The widths of lengths of fabric are determined by tradition and weave.

For our purposes the printed, machine-made fabric comes to the consumer at between 135 and 145 cm (c.a. 53-57”) wide. Weaves can come in any width, but usually around 110-280 cm (c.a. 43-110”).

* A ‘width’ is  the term to describe the space, the fabric, between selvedges. So if we say cut one width x so much… then it’s the whole width of the fabric that we’re referring to x the length . 

* To cut across with width means to  cut from one selvedge to the other.
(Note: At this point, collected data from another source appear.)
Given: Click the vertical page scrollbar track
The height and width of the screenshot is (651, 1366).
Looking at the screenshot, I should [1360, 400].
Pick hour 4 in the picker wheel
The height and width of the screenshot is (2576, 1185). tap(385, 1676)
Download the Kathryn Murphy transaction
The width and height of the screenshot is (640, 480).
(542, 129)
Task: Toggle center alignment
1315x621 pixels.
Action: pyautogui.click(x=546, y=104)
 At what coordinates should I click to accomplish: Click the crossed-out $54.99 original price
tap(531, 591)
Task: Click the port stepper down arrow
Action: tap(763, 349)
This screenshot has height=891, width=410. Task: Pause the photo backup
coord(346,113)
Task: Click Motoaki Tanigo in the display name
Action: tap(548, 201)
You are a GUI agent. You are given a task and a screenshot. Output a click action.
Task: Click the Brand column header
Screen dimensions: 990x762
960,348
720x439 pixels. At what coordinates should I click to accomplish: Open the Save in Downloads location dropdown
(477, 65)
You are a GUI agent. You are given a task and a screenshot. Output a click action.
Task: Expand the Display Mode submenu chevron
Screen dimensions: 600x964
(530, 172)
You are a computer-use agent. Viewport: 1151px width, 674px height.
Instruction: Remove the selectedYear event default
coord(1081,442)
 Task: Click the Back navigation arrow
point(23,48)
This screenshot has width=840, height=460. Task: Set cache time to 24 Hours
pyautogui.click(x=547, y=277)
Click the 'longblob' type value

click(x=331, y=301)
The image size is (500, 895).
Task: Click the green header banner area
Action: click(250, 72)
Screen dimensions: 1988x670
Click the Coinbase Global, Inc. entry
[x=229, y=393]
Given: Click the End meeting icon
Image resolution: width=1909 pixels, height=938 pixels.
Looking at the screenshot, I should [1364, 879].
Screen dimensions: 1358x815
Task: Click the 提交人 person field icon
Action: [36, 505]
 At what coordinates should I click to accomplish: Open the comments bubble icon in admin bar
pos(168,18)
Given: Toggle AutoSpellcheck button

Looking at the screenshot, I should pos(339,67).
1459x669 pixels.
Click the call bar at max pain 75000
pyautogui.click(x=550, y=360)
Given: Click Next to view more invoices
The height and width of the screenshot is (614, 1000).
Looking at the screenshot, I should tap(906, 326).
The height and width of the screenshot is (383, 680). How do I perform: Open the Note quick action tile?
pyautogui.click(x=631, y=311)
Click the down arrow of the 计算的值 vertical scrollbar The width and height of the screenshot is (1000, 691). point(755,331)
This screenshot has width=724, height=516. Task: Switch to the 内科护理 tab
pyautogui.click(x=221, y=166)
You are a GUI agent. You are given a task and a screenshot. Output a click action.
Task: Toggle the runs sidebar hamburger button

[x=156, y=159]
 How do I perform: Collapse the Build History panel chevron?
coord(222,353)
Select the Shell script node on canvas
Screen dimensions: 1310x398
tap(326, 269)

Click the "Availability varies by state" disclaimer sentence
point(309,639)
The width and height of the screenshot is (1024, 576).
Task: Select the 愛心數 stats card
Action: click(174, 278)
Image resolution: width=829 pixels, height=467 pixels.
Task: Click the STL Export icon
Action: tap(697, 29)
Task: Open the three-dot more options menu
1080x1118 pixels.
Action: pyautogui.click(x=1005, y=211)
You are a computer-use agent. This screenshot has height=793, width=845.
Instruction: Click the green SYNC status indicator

* Cut x across the widths- really means within the width – i.e.  to fit in and cut x number of  these items between selvedges. So we can usually allow 2 chair seats across the width, or 2-3 cushion fronts, or backs

*  We talk about the number of widths per  project, to mean the number of widths we need to join in order to  get the amount of material we need. For example if a bedcover is 3 metres ( 120″ ) wide and the fabric is 1.35 metres ( 54″ ) wide then we need three whole widths of fabric to make this bedcover.   2 x 135 is 270  ( 2 x 54″= 108″ ) – not enough, so we need 3 x 135, which is 405 cms ( 162″ ). From this we also know here will be spare fabric  at the sides for other use.

The cut length for the bedcover is also 3 metres ( 120″ ) so we need 3 metres x 3 = 9 metres or  120″ x 3 = 360″, or  10 yards.

* A pair of curtains is  usually described as having a number of widths per curtain – one, one and a half, or two, for example, to describe how many widths of fabric need to be bought  cut and joined for each curtain. Whilst we work out the amount of fabric needed according to the window width and  the fullness we require  – so we work out that  a pole or track fitting  needs three widths for the fullness we need, this translates to ‘ a pair of curtains with  one a half widths in each curtain’, or  ‘a single curtain of three widths.’

* So the cut length size  x the number of widths required give us the fabric quantity need per project.